- EXERCISE GOAL: The records that follow should be retyped word for word.
(PROVIDED DATA)
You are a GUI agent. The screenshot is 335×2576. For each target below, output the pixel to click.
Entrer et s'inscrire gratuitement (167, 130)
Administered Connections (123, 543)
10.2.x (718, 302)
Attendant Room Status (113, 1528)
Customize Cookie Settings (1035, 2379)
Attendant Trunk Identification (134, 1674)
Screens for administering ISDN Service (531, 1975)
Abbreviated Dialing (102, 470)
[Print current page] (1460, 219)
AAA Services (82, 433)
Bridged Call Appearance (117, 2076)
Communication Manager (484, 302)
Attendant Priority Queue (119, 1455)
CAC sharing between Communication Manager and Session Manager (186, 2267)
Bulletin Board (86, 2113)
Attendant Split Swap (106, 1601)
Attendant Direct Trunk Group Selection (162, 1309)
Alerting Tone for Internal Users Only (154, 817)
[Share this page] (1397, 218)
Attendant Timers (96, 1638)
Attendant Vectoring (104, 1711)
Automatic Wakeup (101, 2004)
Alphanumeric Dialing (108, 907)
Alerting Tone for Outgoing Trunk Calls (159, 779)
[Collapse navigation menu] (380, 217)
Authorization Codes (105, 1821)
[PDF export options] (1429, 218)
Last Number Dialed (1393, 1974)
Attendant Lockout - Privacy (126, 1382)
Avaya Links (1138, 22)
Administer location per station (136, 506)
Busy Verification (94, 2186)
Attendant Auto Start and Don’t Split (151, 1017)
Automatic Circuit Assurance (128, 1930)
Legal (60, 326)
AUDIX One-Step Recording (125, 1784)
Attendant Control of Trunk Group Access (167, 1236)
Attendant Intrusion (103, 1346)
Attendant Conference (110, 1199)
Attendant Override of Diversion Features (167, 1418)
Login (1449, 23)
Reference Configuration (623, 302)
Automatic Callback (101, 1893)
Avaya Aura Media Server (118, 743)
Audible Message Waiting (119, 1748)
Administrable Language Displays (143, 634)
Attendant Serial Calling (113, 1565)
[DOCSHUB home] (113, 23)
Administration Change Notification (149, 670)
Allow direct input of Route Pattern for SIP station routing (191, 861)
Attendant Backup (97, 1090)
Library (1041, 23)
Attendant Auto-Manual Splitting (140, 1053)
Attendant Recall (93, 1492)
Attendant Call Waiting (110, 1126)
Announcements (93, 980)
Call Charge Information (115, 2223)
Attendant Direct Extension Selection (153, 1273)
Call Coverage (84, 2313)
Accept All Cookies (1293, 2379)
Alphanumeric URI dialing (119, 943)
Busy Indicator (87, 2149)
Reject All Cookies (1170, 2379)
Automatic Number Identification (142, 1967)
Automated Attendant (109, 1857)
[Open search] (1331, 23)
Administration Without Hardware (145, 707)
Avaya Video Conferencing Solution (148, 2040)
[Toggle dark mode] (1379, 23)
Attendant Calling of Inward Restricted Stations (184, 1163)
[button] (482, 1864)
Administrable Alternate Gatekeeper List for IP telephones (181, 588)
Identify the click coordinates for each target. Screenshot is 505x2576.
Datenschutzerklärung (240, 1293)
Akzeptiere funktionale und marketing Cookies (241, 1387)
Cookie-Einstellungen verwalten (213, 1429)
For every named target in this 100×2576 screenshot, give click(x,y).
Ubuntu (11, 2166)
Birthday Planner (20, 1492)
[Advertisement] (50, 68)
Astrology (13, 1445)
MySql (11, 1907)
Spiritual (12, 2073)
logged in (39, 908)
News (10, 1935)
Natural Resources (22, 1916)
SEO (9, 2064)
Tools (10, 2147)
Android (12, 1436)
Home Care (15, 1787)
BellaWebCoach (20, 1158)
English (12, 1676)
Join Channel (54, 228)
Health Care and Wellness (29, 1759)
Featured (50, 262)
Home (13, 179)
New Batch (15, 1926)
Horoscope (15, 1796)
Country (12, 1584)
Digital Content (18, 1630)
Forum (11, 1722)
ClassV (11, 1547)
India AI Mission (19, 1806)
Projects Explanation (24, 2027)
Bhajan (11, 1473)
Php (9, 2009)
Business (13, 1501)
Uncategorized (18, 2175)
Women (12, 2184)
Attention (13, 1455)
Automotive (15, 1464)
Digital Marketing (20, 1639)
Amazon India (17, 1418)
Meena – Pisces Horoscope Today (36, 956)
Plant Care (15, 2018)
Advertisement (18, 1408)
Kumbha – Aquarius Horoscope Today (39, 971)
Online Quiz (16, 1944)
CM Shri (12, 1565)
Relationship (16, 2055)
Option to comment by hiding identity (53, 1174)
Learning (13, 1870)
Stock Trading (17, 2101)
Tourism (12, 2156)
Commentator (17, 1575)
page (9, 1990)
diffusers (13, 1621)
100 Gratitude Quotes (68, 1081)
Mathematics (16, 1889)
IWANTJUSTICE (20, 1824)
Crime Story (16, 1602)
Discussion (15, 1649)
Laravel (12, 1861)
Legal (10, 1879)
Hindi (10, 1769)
(End PROVIDED DATA)
- ANSWER TO THE PROBLEM:
You are a GUI agent. The screenshot is 335×2576. For each target below, output the pixel to click.
Entrer et s'inscrire gratuitement (167, 130)
Administered Connections (123, 543)
10.2.x (718, 302)
Attendant Room Status (113, 1528)
Customize Cookie Settings (1035, 2379)
Attendant Trunk Identification (134, 1674)
Screens for administering ISDN Service (531, 1975)
Abbreviated Dialing (102, 470)
[Print current page] (1460, 219)
AAA Services (82, 433)
Bridged Call Appearance (117, 2076)
Communication Manager (484, 302)
Attendant Priority Queue (119, 1455)
CAC sharing between Communication Manager and Session Manager (186, 2267)
Bulletin Board (86, 2113)
Attendant Split Swap (106, 1601)
Attendant Direct Trunk Group Selection (162, 1309)
Alerting Tone for Internal Users Only (154, 817)
[Share this page] (1397, 218)
Attendant Timers (96, 1638)
Attendant Vectoring (104, 1711)
Automatic Wakeup (101, 2004)
Alphanumeric Dialing (108, 907)
Alerting Tone for Outgoing Trunk Calls (159, 779)
[Collapse navigation menu] (380, 217)
Authorization Codes (105, 1821)
[PDF export options] (1429, 218)
Last Number Dialed (1393, 1974)
Attendant Lockout - Privacy (126, 1382)
Avaya Links (1138, 22)
Administer location per station (136, 506)
Busy Verification (94, 2186)
Attendant Auto Start and Don’t Split (151, 1017)
Automatic Circuit Assurance (128, 1930)
Legal (60, 326)
AUDIX One-Step Recording (125, 1784)
Attendant Control of Trunk Group Access (167, 1236)
Attendant Intrusion (103, 1346)
Attendant Conference (110, 1199)
Attendant Override of Diversion Features (167, 1418)
Login (1449, 23)
Reference Configuration (623, 302)
Automatic Callback (101, 1893)
Avaya Aura Media Server (118, 743)
Audible Message Waiting (119, 1748)
Administrable Language Displays (143, 634)
Attendant Serial Calling (113, 1565)
[DOCSHUB home] (113, 23)
Administration Change Notification (149, 670)
Allow direct input of Route Pattern for SIP station routing (191, 861)
Attendant Backup (97, 1090)
Library (1041, 23)
Attendant Auto-Manual Splitting (140, 1053)
Attendant Recall (93, 1492)
Attendant Call Waiting (110, 1126)
Announcements (93, 980)
Call Charge Information (115, 2223)
Attendant Direct Extension Selection (153, 1273)
Call Coverage (84, 2313)
Accept All Cookies (1293, 2379)
Alphanumeric URI dialing (119, 943)
Busy Indicator (87, 2149)
Reject All Cookies (1170, 2379)
Automatic Number Identification (142, 1967)
Automated Attendant (109, 1857)
[Open search] (1331, 23)
Administration Without Hardware (145, 707)
Avaya Video Conferencing Solution (148, 2040)
[Toggle dark mode] (1379, 23)
Attendant Calling of Inward Restricted Stations (184, 1163)
[button] (482, 1864)
Administrable Alternate Gatekeeper List for IP telephones (181, 588)
Identify the click coordinates for each target. Screenshot is 505x2576.
Datenschutzerklärung (240, 1293)
Akzeptiere funktionale und marketing Cookies (241, 1387)
Cookie-Einstellungen verwalten (213, 1429)
For every named target in this 100×2576 screenshot, give click(x,y).
Ubuntu (11, 2166)
Birthday Planner (20, 1492)
[Advertisement] (50, 68)
Astrology (13, 1445)
MySql (11, 1907)
Spiritual (12, 2073)
logged in (39, 908)
News (10, 1935)
Natural Resources (22, 1916)
SEO (9, 2064)
Tools (10, 2147)
Android (12, 1436)
Home Care (15, 1787)
BellaWebCoach (20, 1158)
English (12, 1676)
Join Channel (54, 228)
Health Care and Wellness (29, 1759)
Featured (50, 262)
Home (13, 179)
New Batch (15, 1926)
Horoscope (15, 1796)
Country (12, 1584)
Digital Content (18, 1630)
Forum (11, 1722)
ClassV (11, 1547)
India AI Mission (19, 1806)
Projects Explanation (24, 2027)
Bhajan (11, 1473)
Php (9, 2009)
Business (13, 1501)
Uncategorized (18, 2175)
Women (12, 2184)
Attention (13, 1455)
Automotive (15, 1464)
Digital Marketing (20, 1639)
Amazon India (17, 1418)
Meena – Pisces Horoscope Today (36, 956)
Plant Care (15, 2018)
Advertisement (18, 1408)
Kumbha – Aquarius Horoscope Today (39, 971)
Online Quiz (16, 1944)
CM Shri (12, 1565)
Relationship (16, 2055)
Option to comment by hiding identity (53, 1174)
Learning (13, 1870)
Stock Trading (17, 2101)
Tourism (12, 2156)
Commentator (17, 1575)
page (9, 1990)
diffusers (13, 1621)
100 Gratitude Quotes (68, 1081)
Mathematics (16, 1889)
IWANTJUSTICE (20, 1824)
Crime Story (16, 1602)
Discussion (15, 1649)
Laravel (12, 1861)
Legal (10, 1879)
Hindi (10, 1769)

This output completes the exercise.